Deryn could see now. Her lovely, royal, infuriating prince Alek was just like her beloved ship. Each little part of him—his eyes, his hair, his fingers—separate, they were just another set of eyes, just another mop of hair.

But put all together, they made Alek.

"Indeed…something truly spectacular," Alek repeated, and Deryn smiled.

"Aye. And the ship just wouldn't be the same ship she is without any man or beastie aboard her now." Just like Alek wouldn't be the same Alek without his Clanker accent, or his aristocrat attitude.

"Ah, I see. I believe I have now bridged the gap in cultural philosophy." Deryn laughed.

"How so, your highness?"

"We Clankers are geared to think in pieces.
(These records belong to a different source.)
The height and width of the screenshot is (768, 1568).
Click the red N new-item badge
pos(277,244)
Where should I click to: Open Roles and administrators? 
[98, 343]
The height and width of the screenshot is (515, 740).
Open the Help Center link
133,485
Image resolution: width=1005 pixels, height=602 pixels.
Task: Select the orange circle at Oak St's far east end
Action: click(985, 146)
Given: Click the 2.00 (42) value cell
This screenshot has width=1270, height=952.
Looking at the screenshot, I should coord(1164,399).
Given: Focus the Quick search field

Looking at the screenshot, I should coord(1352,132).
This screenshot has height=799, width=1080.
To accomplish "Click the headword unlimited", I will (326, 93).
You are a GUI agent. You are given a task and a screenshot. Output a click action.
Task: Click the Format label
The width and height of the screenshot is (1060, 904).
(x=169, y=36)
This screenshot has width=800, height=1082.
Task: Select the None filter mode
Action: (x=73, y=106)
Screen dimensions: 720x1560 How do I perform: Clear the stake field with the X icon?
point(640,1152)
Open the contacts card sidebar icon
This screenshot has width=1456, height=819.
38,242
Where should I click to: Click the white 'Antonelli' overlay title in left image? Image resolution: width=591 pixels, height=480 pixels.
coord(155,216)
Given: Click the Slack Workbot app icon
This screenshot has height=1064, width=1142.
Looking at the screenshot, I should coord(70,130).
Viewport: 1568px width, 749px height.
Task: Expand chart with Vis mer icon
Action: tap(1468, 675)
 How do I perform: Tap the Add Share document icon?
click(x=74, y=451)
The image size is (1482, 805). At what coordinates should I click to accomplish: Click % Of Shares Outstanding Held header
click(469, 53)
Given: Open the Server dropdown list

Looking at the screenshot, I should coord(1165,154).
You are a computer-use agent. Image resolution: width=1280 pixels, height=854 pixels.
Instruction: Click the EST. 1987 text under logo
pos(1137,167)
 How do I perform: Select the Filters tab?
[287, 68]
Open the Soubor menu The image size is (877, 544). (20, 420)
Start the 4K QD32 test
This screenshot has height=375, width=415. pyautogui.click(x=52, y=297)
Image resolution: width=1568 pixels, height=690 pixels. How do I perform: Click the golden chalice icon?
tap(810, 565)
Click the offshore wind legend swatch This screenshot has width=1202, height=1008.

That walker, that gear, that country, that army. We see one thing unto itself. While you Darwinists," he gestured to Deryn, "see things in terms of relationships. You don't see a gear, you see a working engine. You don't see a country, you see the country's trade routes and allies and diplomatic relations."

"So?" Deryn didn't see the point her Clanker boy was trying to make. Of course you've got to see the big picture. That's what Darwin's entire philosophy was based on—one entire ecosystem.

"Ah, but that's the problem, isn't it," Alek said, "We Clankers aren't brought up to think about life webs or ecosystems…and see where it's gotten us." He sighed, slouching back against the wall, his foot nudging the crate with the eggs. "I should stop rambling about philosophy and the _meanings_ of things now." He smirked tiredly. "I doubt a lowly soldier like yourself could understand it, Mr. Sharp. I'll spare you the humiliation of continuing on in subjects too complex for your understanding."

"Get stuffed," Deryn replied, crumpling up her half-sketched picture of the eggs and throwing it at his head. Alek smiled at her. "I've know since I was wee thing that the whole is greater than the sum of the parts."

Alek sighed. "We should give you Darwinists more credit then, if you have engrained into your culture for every man, woman, and child to know what it took me fifteen years to figure out."

Deryn simply smiled and looked down at her drawing of Alek, of course not seeing and arm, or a mouth, or an eye, but seeing Alek.

No bits or pieces or parts…just Alek.

She sighed, folding up her sketch pad and laying it down on the floor, standing up and brushing off her pants.

"I'm going to go see where the lady boffin is. I've been on egg duty for hours now, and I'm starving." Alek only nodded in response as Deryn left the room, a melancholy smile twitching up the corners of her lips.